Anticipations of commercial activity fell at their sharpest rate for 18 months in August as developers began to hesitate over new projects until the outcome of October’s Comprehensive Spending Review.
The Savills Commercial Development Activity report revealed a collapse in confidence, with the net balance of developers expecting an improvement in activity over the next three months dipping to -13.4 per cent.
This was down from -1.2 per cent in July and was the lowest reading since February 2009.
Refurbishment work was the only exception, with activity continuing to rise at a moderate pace.
Firms anticipated lower levels of activity in all areas of commercial development and were particularly downbeat about the outlook for office activity.
Concerns about the property market contributed to negative sentiment while some firms cited bank lending difficulties and worries about the wider economy.
Despite such negative sentiment, experts believe the Comprehensive Spending Review could end speculation and boost developer confidence.
Construction Products Association economics director Noble Francis said: “There are still concerns about a double dip recession - it’s unlikely, but still a risk.

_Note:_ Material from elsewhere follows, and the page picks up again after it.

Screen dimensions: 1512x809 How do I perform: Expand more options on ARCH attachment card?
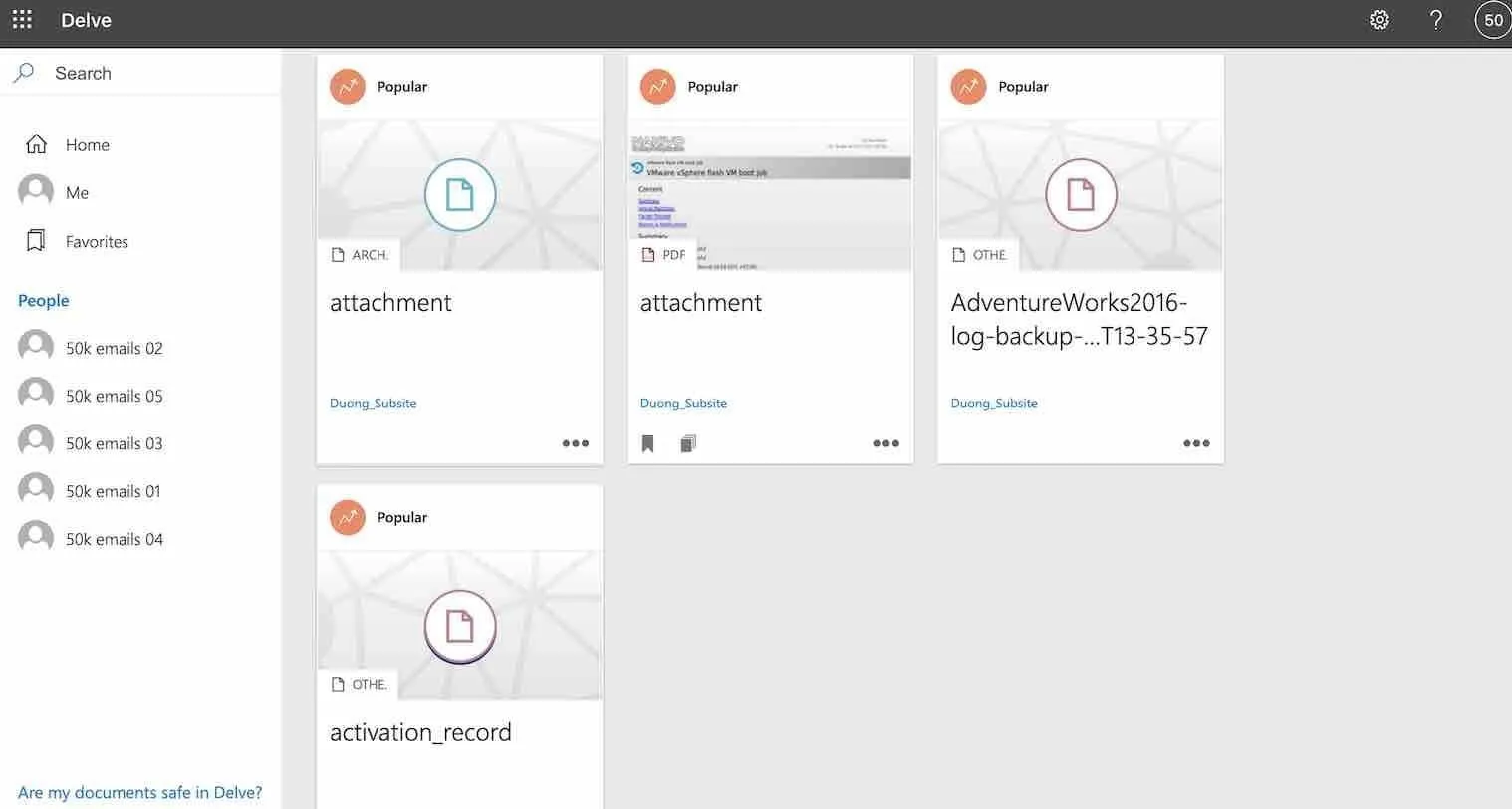(x=575, y=443)
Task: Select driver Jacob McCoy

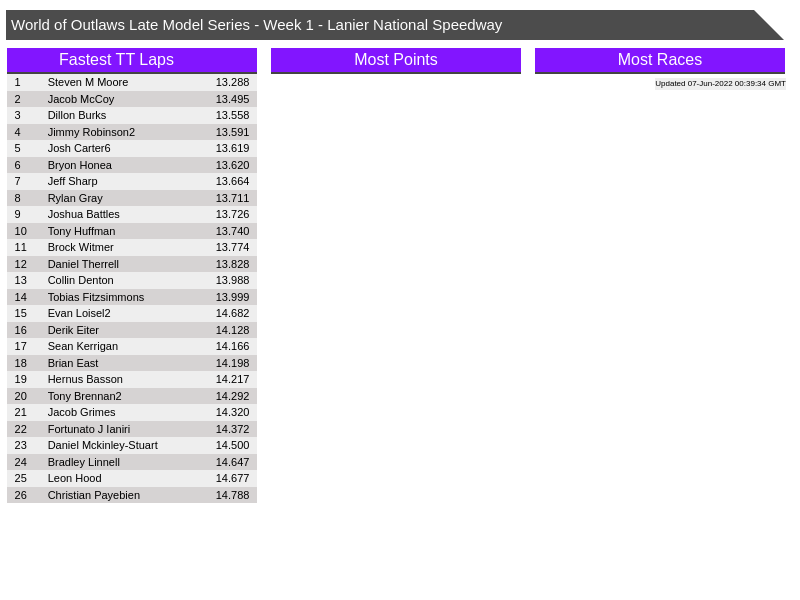Action: coord(81,99)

If anything, the CSR will provide a clearer picture of how the economy is likely to progress. With some assurance of growth, developers will start more projects.”
Savills head of building consultancy Michael Pillow said: “Increasing caution about the prospects for tenant demand and rental growth are weighing on developers’ confidence. Much of this is down to continuing uncertainty about the depth and scope of the imminent public sector spending cuts.
“While the news in October may not be good, the removal of uncertainty should deliver a boost to developers’ confidence.”
Almost 28 per cent of commercial developers reported an overall fall in activity during August, compared with about 15 per cent that signalled a rise.
As a result, the Total Commercial Development Activity Index - a net balance monitoring the overall performance of the UK commercial property sector - registered -13.3% in August, down from +0.6% in July and well below the +0.7% average for the year to date.